第53回 東京の地形を散歩する−上野・本郷を中心に−#2
趣旨
関東地方は、日本の中でも格別大きな平野が広がっている地域です。しかし、大きな山こそないものの、その平野の中には離水した年代の違う台地と低地が入り混じり、微妙な起伏を生み出しています。例えば、それまで地下を走っていた地下鉄が次の駅で突然地上3階に現れるというのも、こうした起伏のなせる業です。

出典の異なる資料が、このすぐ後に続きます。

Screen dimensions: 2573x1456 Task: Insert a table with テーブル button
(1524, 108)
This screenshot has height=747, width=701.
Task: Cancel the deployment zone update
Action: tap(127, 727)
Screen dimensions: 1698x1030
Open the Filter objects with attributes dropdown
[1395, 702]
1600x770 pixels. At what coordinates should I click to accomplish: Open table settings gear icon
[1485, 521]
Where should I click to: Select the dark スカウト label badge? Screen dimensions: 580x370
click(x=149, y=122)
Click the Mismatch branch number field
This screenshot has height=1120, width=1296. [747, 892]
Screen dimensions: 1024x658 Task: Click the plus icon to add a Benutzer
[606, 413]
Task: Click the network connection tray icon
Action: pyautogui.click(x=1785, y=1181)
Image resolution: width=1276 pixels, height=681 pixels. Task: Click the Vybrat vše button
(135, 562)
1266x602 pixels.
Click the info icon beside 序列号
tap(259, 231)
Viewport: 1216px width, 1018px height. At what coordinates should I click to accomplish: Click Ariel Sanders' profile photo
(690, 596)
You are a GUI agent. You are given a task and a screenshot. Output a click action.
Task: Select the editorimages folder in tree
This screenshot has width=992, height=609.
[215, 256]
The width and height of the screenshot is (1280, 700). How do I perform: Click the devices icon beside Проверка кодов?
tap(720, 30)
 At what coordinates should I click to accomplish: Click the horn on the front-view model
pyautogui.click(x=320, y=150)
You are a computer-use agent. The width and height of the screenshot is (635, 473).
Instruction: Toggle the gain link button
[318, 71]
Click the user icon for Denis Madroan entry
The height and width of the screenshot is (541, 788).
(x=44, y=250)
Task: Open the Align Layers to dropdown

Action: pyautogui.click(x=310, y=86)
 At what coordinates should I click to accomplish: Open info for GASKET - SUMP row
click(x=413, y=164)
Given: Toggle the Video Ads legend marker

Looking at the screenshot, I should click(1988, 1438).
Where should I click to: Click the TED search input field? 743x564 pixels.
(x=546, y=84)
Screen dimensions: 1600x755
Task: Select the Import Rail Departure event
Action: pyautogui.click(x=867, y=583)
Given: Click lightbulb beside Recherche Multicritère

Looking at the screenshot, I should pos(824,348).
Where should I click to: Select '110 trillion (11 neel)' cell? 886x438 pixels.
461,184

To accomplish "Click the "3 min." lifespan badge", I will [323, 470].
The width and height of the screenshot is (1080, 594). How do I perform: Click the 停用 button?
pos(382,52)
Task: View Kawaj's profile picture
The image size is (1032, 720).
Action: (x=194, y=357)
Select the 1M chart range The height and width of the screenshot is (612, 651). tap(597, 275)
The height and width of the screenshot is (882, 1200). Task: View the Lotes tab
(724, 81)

今回は上野・本郷地区を中心に、このような細やかな東京の地形を実際に歩いて体感し、同時に、こうした地形を人々がどのように利用してきたのかを考察します。
案内者
- 田村茂樹(京都大学修士(理学))
- 中村真介(農学研究科)
座学の概要
- 日時
2010年3月11日(木)
- 場所
- 参加者
野外実習の概要
- 日時
2010年3月29日(月)
- 場所
- 参加者
- 行程
報告
「第53回 東京の地形を散歩する−上野・本郷を中心に−」の続き
総合図書館の屋上
屋上からさらに塔のようなものを登ります。
塔の中のらせん階段。これがまた狭い!
塔の上に設置されていた三等三角点
昭和初期の地形図ではこの三角点の標高が23.0mだったことを考えると、どうやら三角点が設置されたところに後から図書館が建設され、三角点自体が嵩上げされてしまったようです。
東京大学を後に、東大前駅から東京メトロ南北線に乗り込んで隣の後楽園駅に向かいます。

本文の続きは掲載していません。